#BABA YAGA

#BABA YAGA


totem di prassinoscopi
2017

contributo fiabesco/narrativo:::Mara Munerati
supporto tecnico/struttura:::Riccardo e Daniele Pola
concept e illustrazioni:::Martina Zena



#BabaYaga è una rivisitazione nel tempo, nelle tecnologie e nell’approccio di una tradizionale fiaba della mitologia slava e russa.

La Baba Yaga, (o Baba Jaga) è dipinta come una vecchietta che possiede poteri magici, presentata a volte come pericolosa strega o come personaggio che interviene in aiuto di altri protagonisti tra cui Vasilisa la Bella.

il lavoro è stato realizzato appositamente per l’“Esposizione Orizzontale” organizzata a nel novembre scorso da Bottega dei Gozzi in occasione dei suoi 150 di attività. Per l’occasione è stato chiesto a diversi artisti di lavorare sul tema della favola e della fiaba, essendo appunto la bottega il luogo in qui questi libri vedono prendere forma.

Per il mio lavoro ho deciso di reinterpretare la storia con un oggetto cinetico: un prassinoscopio, uno strumento inventato in Francia nel 1876 da Charles-Émile Reynaud.
L’opera realizzata è un totem di prassinoscopi formato da 4 dischi contenenti un’animazione riflessa nel solido posto alla base di ogni cerchio ricoperto di materiale specchiante.

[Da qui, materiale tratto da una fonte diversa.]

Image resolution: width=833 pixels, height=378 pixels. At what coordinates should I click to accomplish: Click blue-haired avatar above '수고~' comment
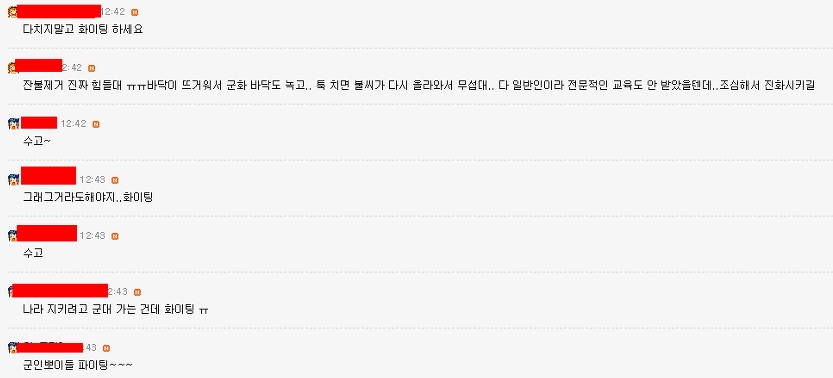point(14,124)
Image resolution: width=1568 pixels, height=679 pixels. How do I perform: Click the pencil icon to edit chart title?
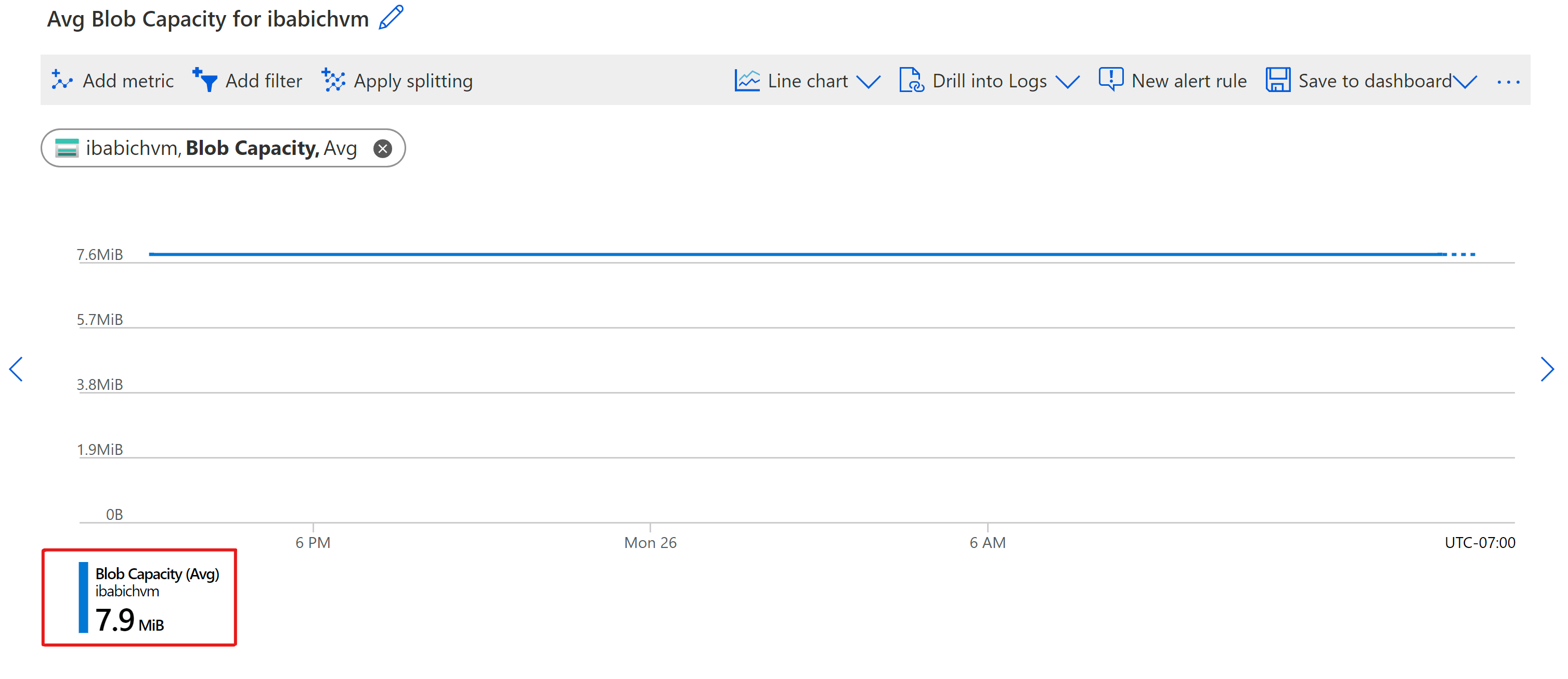coord(391,17)
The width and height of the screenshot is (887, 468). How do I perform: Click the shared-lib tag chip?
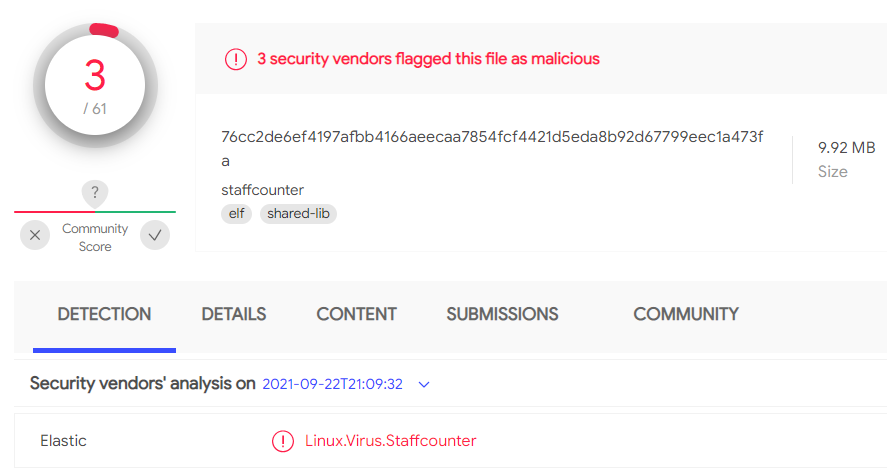click(x=298, y=214)
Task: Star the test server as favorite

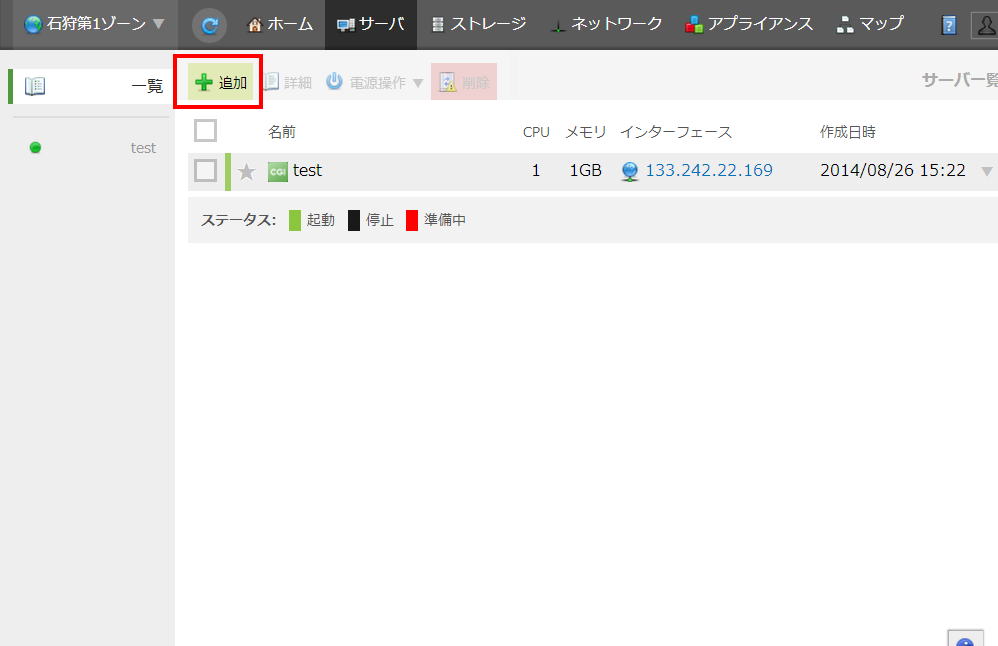Action: pyautogui.click(x=247, y=172)

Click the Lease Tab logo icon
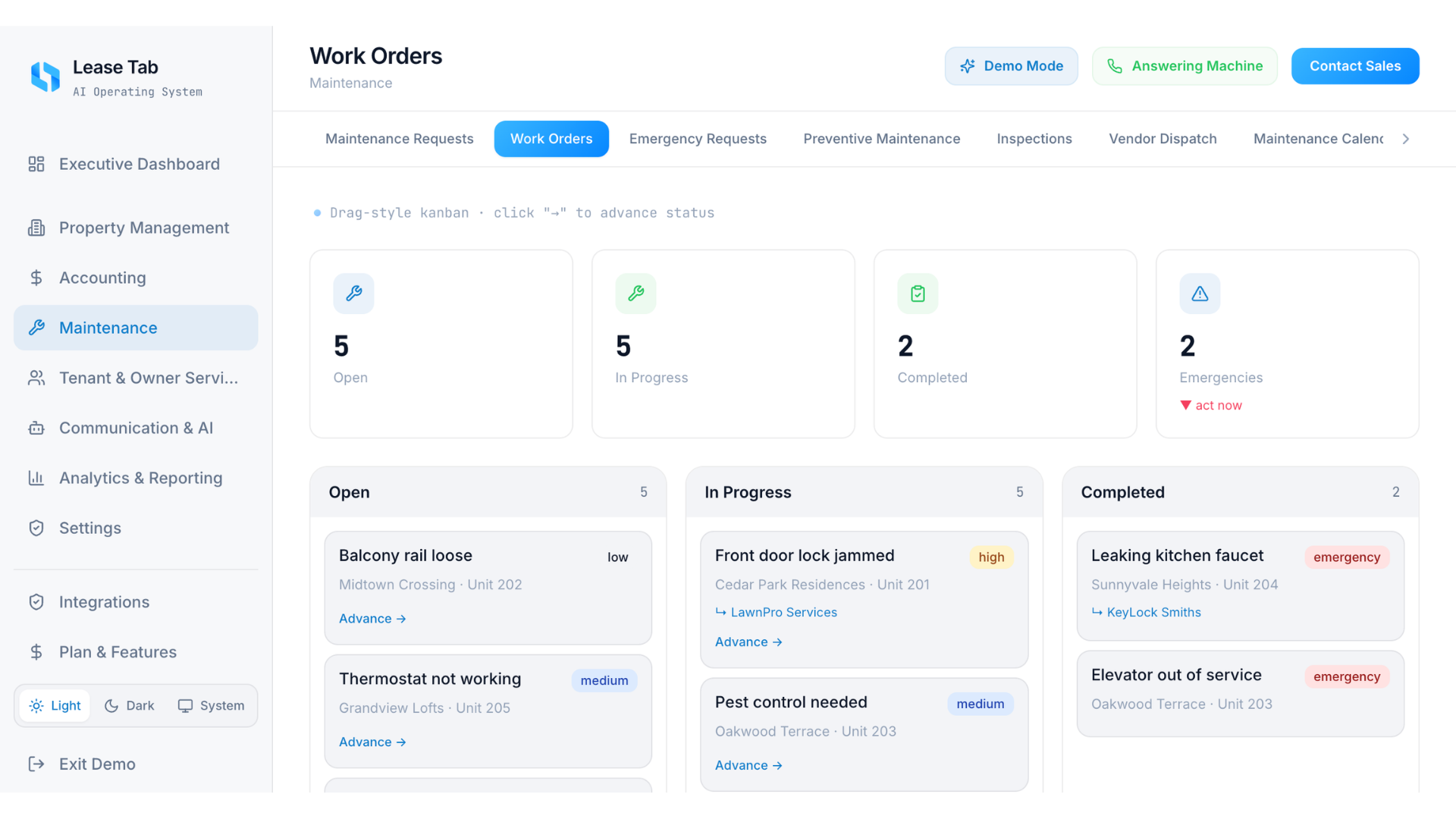(x=46, y=77)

Le animazioni, come piccole gif, prendono vita non appena il totem inizia a girare e cristallizzano alcuni elementi estratti e decontestualizzati dall’intreccio della fiaba per essere poi rivissute in questo totem in maniera nuova, dove chi osserva può ricreare personali intrecci tra i vari elementi.

Poiché la componente narrativa, prima ancora di quello figurativa, è comunque l’elemento fondamentale di ogni storia, ho invitato Mara a fare la stessa azione che io ho fatto con le immagini. Dalla storia ha colto alcuni spunti che sono diventati poi gli snodi sul quale ha ricostruito il suo testo, trasformando la fiaba in un avvertimento a “non seguire il filo attraverso il bosco” e a restare “lontano da lunghe zampe ... e da porte che non vogliono essere aperte”.